Sans doute ceux ne sont là que des éléments d’une intégration plutôt paisible mais je ne veux pas couvrir d’un voile pudique les lacunes de cette intégration, et il me paraît nécessaire d’évoquer la nécessaire promotion de la femme kurde, qui souffre trop souvent d’illettrisme, qui trop souvent encore parle insuffisamment le français, et qui se confine au seul foyer. Je ne veux pas non plus oublier l’incompréhension et le malaise éprouvés par la communauté kurde de France lors de l’intervention en Irak en 2003, intervention qu’elle a ressentie comme une « libération » pendant que la rue scandait des slogans hostiles à « l’invasion ». L’intégration politique demeure quasi inexistante, les Kurdes s’investissent plutôt dans des associations et organisations kurdes et ne militent que rarement dans des partis politiques français. Ils se retrouvent en raison de cela et du système politique en France en dehors de toutes les instances représentatives françaises, locale, régionale, et encore moins nationale et cela contrairement aux autres pays de l’Union européenne.

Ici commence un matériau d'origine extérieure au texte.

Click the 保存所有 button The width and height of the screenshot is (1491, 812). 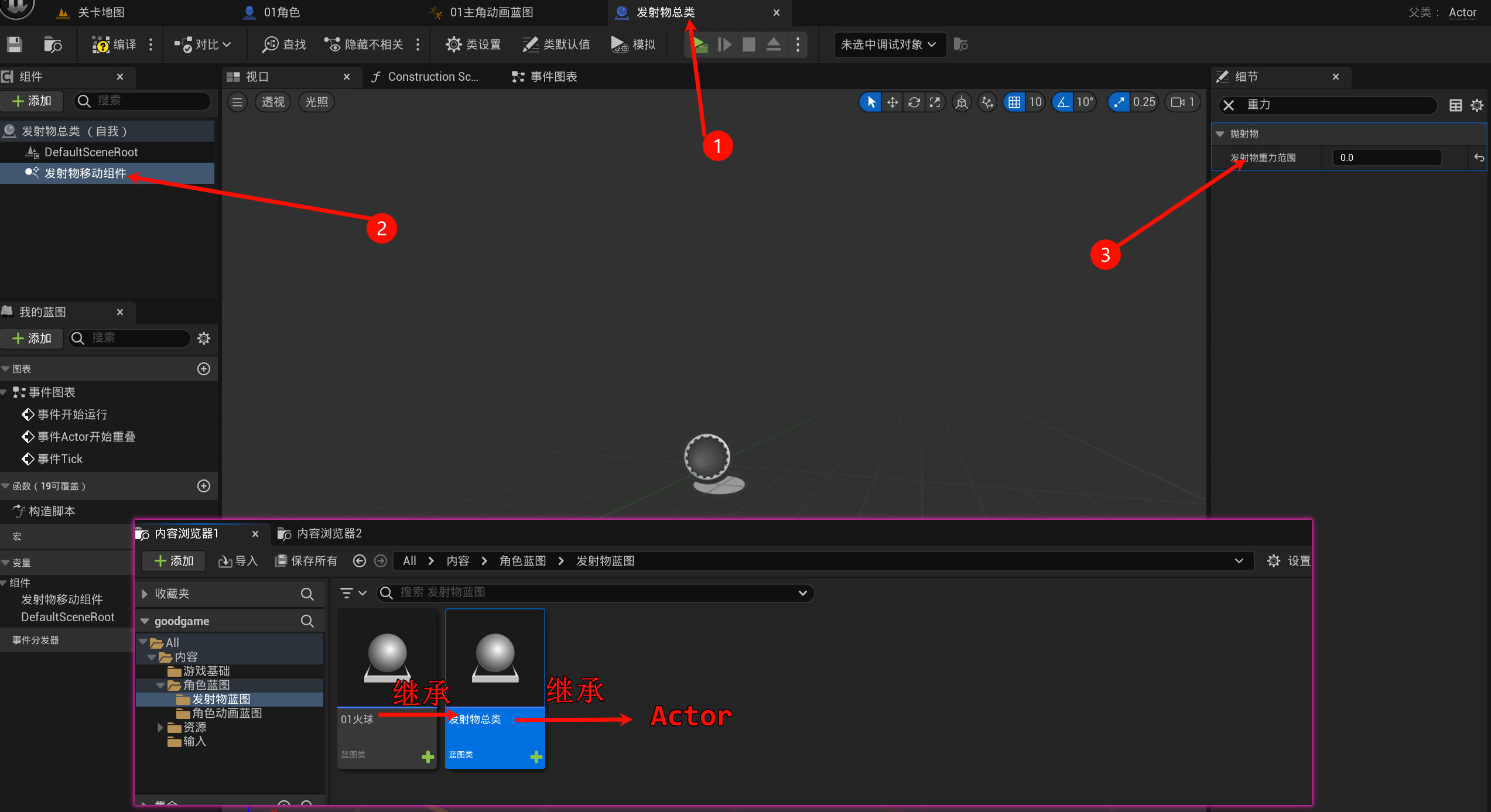tap(306, 561)
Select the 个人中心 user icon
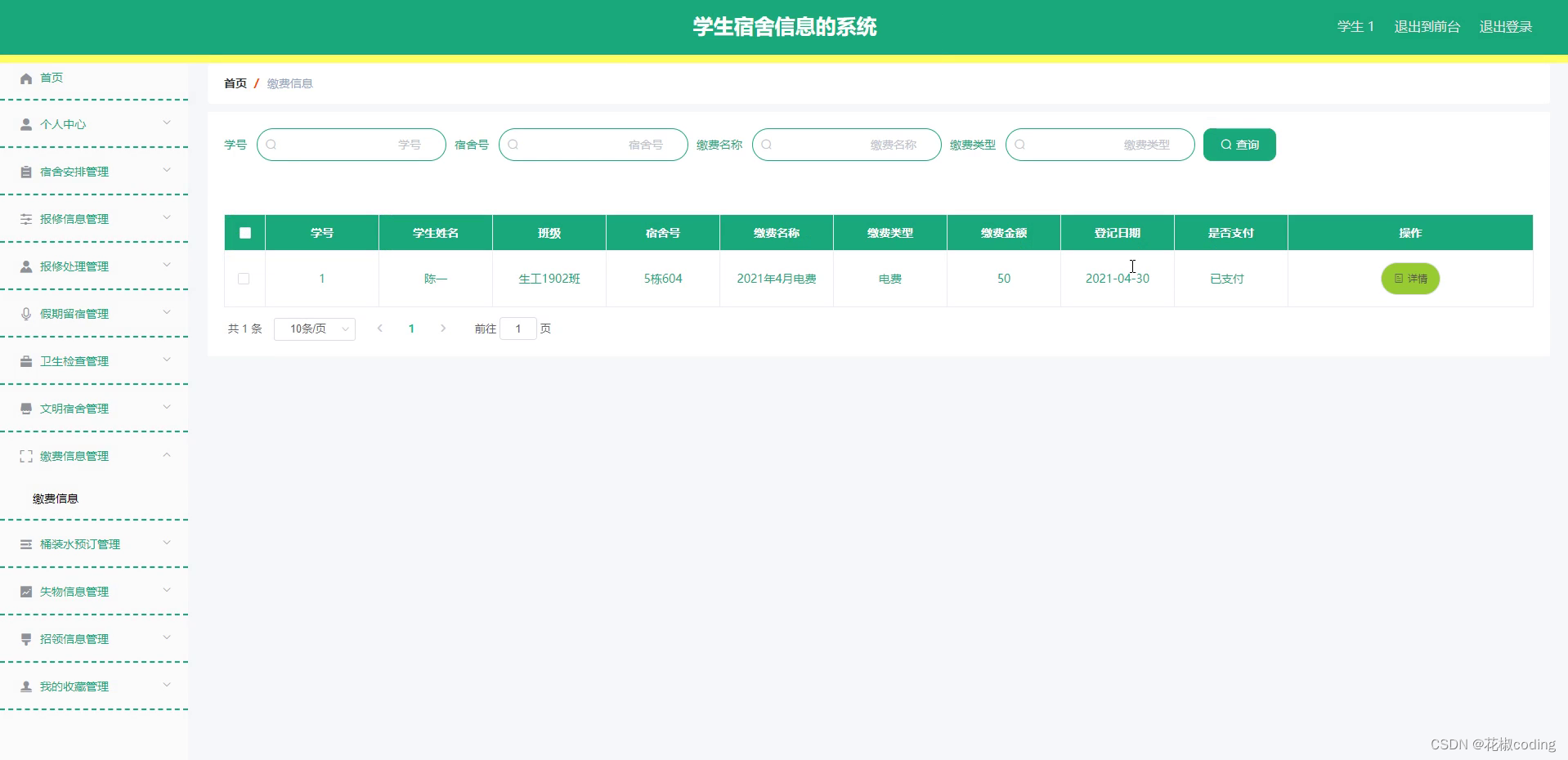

Mais je referme cette brève parenthèse pour revenir à mon propos de départ. Aujourd’hui les Kurdes en France, quelles que soient leurs illusions à leur arrivée, considèrent qu’ils sont là pour longtemps et se disent Kurdes de plus en plus « de France » et non « plus Kurdes en France » puisque sans doute un grand nombre d’entre eux y sont jusqu’à la fin de leurs jours. Pour ma part, au risque de prêcher pour ma chapelle, je voudrais saisir l’occasion pour saluer tout le travail accompli par l’Institut kurde de Paris depuis 22 ans d’existence, saluer son travail de valorisation, d’éducation, de la diffusion de la culture kurde et aussi ses actions pour la reconnaissance de l’identité kurde. En définitive, et pour finir sur une note personnelle, je voudrais saluer l’Institut pour avoir contribuer à me dire Kurde sans outrance et surtout sans pudeur…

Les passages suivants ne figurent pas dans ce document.